Cleavage of Extracellular Matrix Molecules: a role for ADAM8 in tumour cell invasion

Processing of extracellular matrix (ECM) components is attributed mainly to zinc‐dependent proteases such as MMPs, as they are associated with invasive behavior of tumor cells. Interestingly, ADAM8, a member of the membrane‐bound zinc‐dependent family of ADAM proteases, seems to adapt an invasive phenotype when overexpressed and has been described in highly invasive cancer pathologies. It is also involved in conditions such as allergy, asthma and neurodegeneration.

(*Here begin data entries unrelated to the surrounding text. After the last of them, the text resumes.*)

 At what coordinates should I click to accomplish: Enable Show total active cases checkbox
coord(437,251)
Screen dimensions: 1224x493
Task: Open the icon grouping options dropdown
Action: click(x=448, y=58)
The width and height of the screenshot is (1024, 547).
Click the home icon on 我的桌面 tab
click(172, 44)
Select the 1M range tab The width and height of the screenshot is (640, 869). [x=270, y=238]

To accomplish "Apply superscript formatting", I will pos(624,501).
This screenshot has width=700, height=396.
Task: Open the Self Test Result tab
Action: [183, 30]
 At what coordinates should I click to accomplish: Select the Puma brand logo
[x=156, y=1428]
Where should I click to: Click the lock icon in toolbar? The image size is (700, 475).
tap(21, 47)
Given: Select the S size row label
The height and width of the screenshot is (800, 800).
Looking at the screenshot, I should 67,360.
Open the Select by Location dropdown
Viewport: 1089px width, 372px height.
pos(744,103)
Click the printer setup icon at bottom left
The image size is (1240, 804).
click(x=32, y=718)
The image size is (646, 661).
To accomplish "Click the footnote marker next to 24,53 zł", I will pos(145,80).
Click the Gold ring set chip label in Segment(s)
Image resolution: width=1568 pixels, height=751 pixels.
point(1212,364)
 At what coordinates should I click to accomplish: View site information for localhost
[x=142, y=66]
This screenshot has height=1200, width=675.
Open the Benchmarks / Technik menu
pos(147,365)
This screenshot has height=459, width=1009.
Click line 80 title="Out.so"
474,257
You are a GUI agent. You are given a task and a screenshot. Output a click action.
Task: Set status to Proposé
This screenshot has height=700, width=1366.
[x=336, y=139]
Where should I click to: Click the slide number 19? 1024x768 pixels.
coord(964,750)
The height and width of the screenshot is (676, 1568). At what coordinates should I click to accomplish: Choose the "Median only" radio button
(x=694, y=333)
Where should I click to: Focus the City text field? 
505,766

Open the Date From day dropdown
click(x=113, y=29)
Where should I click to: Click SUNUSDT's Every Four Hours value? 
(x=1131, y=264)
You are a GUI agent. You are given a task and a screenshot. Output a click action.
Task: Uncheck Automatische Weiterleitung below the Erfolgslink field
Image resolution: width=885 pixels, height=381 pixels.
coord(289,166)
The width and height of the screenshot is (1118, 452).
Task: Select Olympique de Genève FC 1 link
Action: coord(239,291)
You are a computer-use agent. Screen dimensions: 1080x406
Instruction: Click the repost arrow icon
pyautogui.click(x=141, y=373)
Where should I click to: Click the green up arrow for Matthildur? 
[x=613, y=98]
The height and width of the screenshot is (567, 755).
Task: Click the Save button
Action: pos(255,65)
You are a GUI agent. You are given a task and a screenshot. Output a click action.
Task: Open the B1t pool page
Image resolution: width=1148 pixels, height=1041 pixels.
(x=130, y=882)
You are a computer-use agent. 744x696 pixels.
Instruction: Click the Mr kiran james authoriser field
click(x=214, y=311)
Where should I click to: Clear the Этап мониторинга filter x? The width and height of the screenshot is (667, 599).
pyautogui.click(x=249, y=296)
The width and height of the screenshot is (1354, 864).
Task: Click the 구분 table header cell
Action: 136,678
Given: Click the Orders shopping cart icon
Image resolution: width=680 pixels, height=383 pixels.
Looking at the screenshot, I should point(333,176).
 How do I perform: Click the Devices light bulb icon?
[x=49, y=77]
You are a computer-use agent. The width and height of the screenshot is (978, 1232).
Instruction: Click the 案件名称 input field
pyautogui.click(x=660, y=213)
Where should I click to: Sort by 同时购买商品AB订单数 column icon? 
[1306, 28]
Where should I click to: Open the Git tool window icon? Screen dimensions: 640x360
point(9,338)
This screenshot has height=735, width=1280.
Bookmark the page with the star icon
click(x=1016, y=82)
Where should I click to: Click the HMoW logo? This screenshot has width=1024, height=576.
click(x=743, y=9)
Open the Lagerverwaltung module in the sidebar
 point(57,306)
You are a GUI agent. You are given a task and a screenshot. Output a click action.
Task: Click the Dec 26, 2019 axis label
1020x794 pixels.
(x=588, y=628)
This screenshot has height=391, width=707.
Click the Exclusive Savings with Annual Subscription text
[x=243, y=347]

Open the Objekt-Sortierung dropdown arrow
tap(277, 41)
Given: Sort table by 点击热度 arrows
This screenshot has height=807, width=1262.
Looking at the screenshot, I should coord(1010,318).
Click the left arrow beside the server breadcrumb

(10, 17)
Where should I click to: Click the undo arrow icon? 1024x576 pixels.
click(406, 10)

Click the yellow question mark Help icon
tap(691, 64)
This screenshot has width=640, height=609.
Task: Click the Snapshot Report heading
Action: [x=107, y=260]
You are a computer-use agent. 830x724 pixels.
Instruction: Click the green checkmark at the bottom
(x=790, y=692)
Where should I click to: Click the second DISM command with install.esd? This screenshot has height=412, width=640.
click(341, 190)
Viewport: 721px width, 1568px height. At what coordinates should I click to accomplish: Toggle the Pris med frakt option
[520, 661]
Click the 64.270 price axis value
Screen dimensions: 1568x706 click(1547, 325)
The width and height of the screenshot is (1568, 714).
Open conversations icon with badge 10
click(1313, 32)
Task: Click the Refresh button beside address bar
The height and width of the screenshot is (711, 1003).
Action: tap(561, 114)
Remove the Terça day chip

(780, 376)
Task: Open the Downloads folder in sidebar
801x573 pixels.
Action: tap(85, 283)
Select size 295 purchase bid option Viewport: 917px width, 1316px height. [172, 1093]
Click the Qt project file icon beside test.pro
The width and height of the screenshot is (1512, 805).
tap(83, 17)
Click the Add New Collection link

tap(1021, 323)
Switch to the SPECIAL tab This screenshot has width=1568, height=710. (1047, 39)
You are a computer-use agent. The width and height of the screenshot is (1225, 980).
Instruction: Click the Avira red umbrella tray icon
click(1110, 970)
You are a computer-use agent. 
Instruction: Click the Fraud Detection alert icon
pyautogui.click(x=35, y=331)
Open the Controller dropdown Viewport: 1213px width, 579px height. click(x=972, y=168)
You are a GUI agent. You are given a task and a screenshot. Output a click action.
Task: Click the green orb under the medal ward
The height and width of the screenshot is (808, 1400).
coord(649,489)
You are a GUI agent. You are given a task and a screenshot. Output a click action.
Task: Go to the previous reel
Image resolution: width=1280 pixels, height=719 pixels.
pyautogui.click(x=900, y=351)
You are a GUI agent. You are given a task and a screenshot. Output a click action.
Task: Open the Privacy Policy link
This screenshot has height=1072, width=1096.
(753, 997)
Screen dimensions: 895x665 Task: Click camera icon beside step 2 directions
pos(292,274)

We postulate that cellular processing of ADAM8 eventually leads to ‘MMP‐like’ activity which could modulate the tumor microenvironment. We investigate the mechanism by which ADAM8 contributes to cancer cell invasion. We identified a soluble form of murine ADAM8 released from transfected cells by proteolytic processing, which cleaves CD23 fluorescence peptide suggesting proteolytic activity. In vitro assay shows that recombinant soluble human ADAM8 cleave fibronectin, collagen IV and collagen type I. Furthermore, in both matrigel invasion and FITC‐labeled fibronectin assays, we have seen migration and cleavage of COS‐7 cells transfected with wildtype ADAM8 compared to an inactive mutant. Cancer cell lines with upregulated ADAM8 expression, such as human osteosarcoma (HOS), degrade collagen type I. We conclude that ADAM8 degrades ECM molecules, both in vitro and in vivo , enabling cancer cell invasion. Thus, ADAM8 may be a potential target for therapeutic intervention in metastatic cancer.